The Zhujiang River (Pearl River) Mouth and the Qiongdongnan Basins are important gas-bearing basins in the northern South China Sea, with a great deal of oil and gas having been discovered (Zhu et al., 2008; He et al., 2008; Zhang et al., 2009, 2010). A great number of existing research achievements for the structure, sedimentology, reservoir, drilling, well logging and reservoir, geochemistry of source rock and crude oil, etc. have been finished (Li et al., 2006; Yu et al., 2009; Huang et al., 2012; Zhang et al., 2015a). In various geological conditions, the source rock is always an important geologic factor for which petroleum explorationists must conside (Tissot and Welte, 1984; Magoon and Dow, 1994). The first-hand information of source rock research in petroliferous basins comes from underground rock core in boreholes. Because there is too much cost for coring operation in boreholes offshore, particularly in the deepwater area of ocean, core samples are few in the study area. The deepwater area in the northern South China Sea refers to the area whose water depth is more than 300 m (Wang et al., 2016). Generally, coring operation in boreholes is performed mainly for reservoir, and even if rock core samples are acquired in offshore boreholes, shale samples are still few. Fortunately, rock cutting samples in boreholes may be obtained easily, but in the course of drilling, especially drilling on the sea, oil-base mud is usually used (Hunt, 1996; Mashhadi and Rabbani, 2015). This leads to cutting samples to be contaminated by artificial oil so that organic geochemistry evaluation of source rock is influenced obviously. Therefore, when source rock is researched using rock cutting samples, the impact of oil-base mud should be an important concerned factor. This research focuses on discussing geochemistry of source rock samples from cuttings in the boreholes and the control of source rock on natural gas distribution in the Qiongdongnan Basin and the Zhujiang River Mouth Basin.

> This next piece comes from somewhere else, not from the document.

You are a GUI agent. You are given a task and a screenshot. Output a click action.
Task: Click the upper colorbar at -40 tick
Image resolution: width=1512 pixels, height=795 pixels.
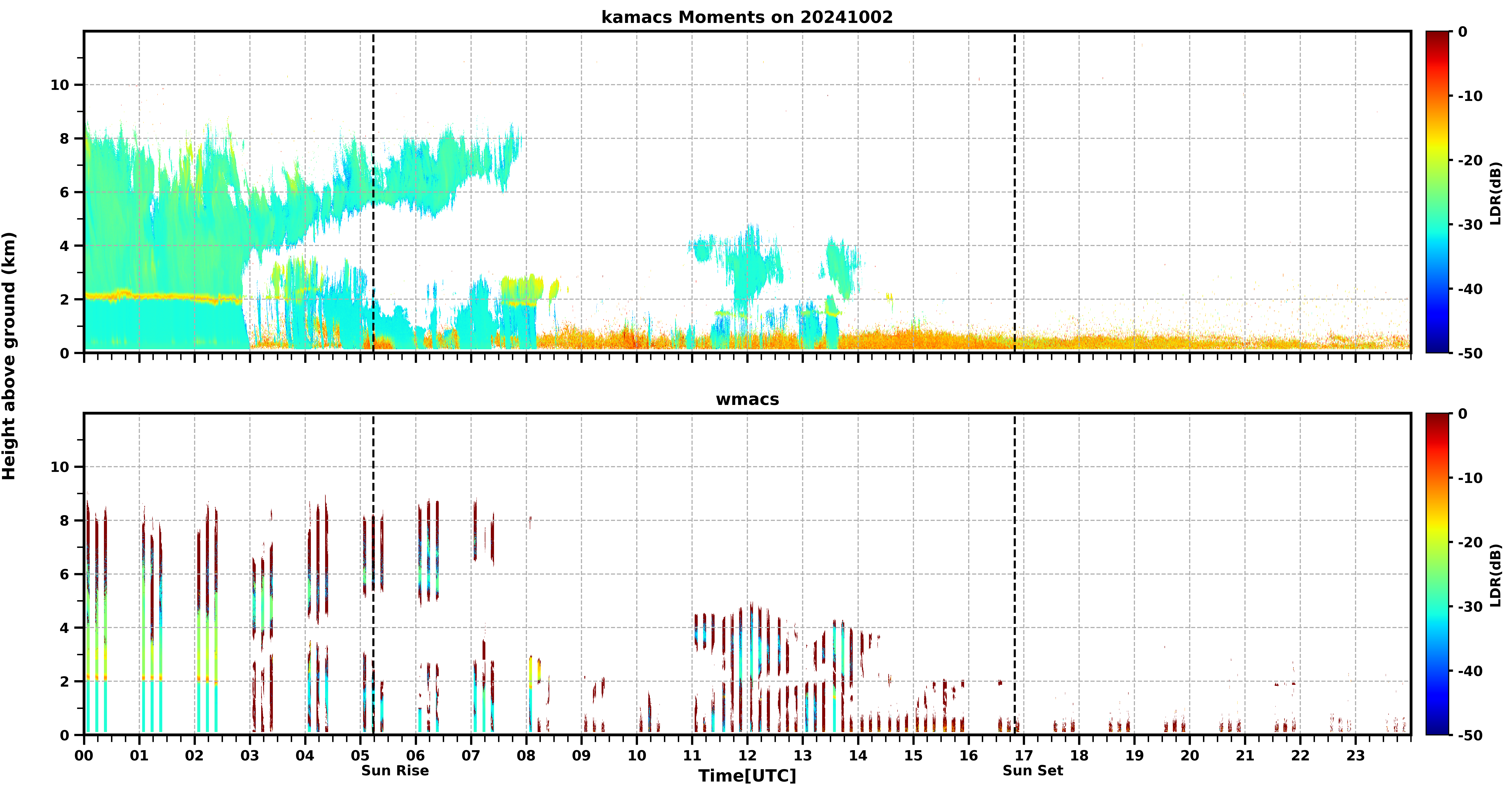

The Qiongdongnan Basin and the Zhujiang River Mouth Basin, covering an area of 6×104 km2 and an area 17.5×104 km2 in the northern South China Sea, respectively, are located at latitudes 17°00′–18°50′N and longitudes 108°51′–114°41′E, and latitudes 18°30′–20°30′N and longitudes 110°30′–118°E, respectively (Wang et al., 2002; Cai, 2005; Nie et al., 2005; Wang et al., 2010). The Qiongdongnan Basin, located to the southeast of the Hainan Island and to the southwest of the Zhujiang River Mouth Basin, is divided into five sags (Ledong-Lingshui, Songnan-Baodao, Changchang, Beijiao, and Ganquan Sags) and nine uplifts in the deepwater area (Zhang et al., 2015b; Liang et al., 2015). The Zhujiang River Mouth Basin, located to the east of the Hainan Island and to the northeast of the Qiongdongnan Basin, is divided into fourteen sags (Baiyun, Liwan, Shunde, and Chaoshan Sags) and eleven uplifts in the deepwater area (Liu et al., 2016; Wang et al., 2016) (Fig. 1).
The two basins are Cenozoic rift basins in the passive continental margin above the Pre-Tertiary rock basement, containing the Paleogene, the Neogene, and the Quaternary sedimentary formations (Gong et al., 1997; Qiu and Gong, 1999). The division and names of different formations are different in the two basins (Fig. 2). The sedimentary strata include the Eocene, the Oligocene Yacheng and Lingshui Formations, the Miocene Sanya, Meishan and Huangliu Formations, the Pliolcene Yinggehai Formation, and the Quaternary Ledong Formation from the oldest to the youngest in the Qiongdongnan Basin and the Paleocene Shenhu Formation, the Eocene Wenchang Formation, the Oligocene Enping and Zhuhai Formations, the Miocene Zhujiang, Hanjiang and Yuehai Formations, the Pliocene Wanshan Formation, and Quaternary from the oldest to the youngest in the Zhujiang River Mouth Basin (Zhu et al., 2008). In the Qiongdongnan Basin, the Eocene and the Yacheng Formations were formed during rifting period in continent, the Lingshui Formation was formed during transitional period from land to sea and sediments in shore and shallow marine environment, and the Neogene and the Quaternary were formed during depression period and deposited in empiric sea and shelf-slope environments (Zhang et al., 2015b; Wang et al., 2016). In the Zhujiang River Mouth Basin, the Shenhu, Wenchang and Enping Formations were deposited during rifting in continent, the Zhuhai Formation was sediments during transition period from land to sea, and the Cenozoic and the Quaternary were deposited in marine environment during depression (Qiu and Gong, 1999; Liu et al., 2016). The source rocks in the deepwater areas are chiefly the Yacheng, Lingshui and the Sanya Formations in the Qiongdongnan Basin and the Zhuhai and the Zhujiang Formations in the Zhujiang River Mouth Basin (Fu et al., 2007; Cui et al., 2009; Shi et al., 2014).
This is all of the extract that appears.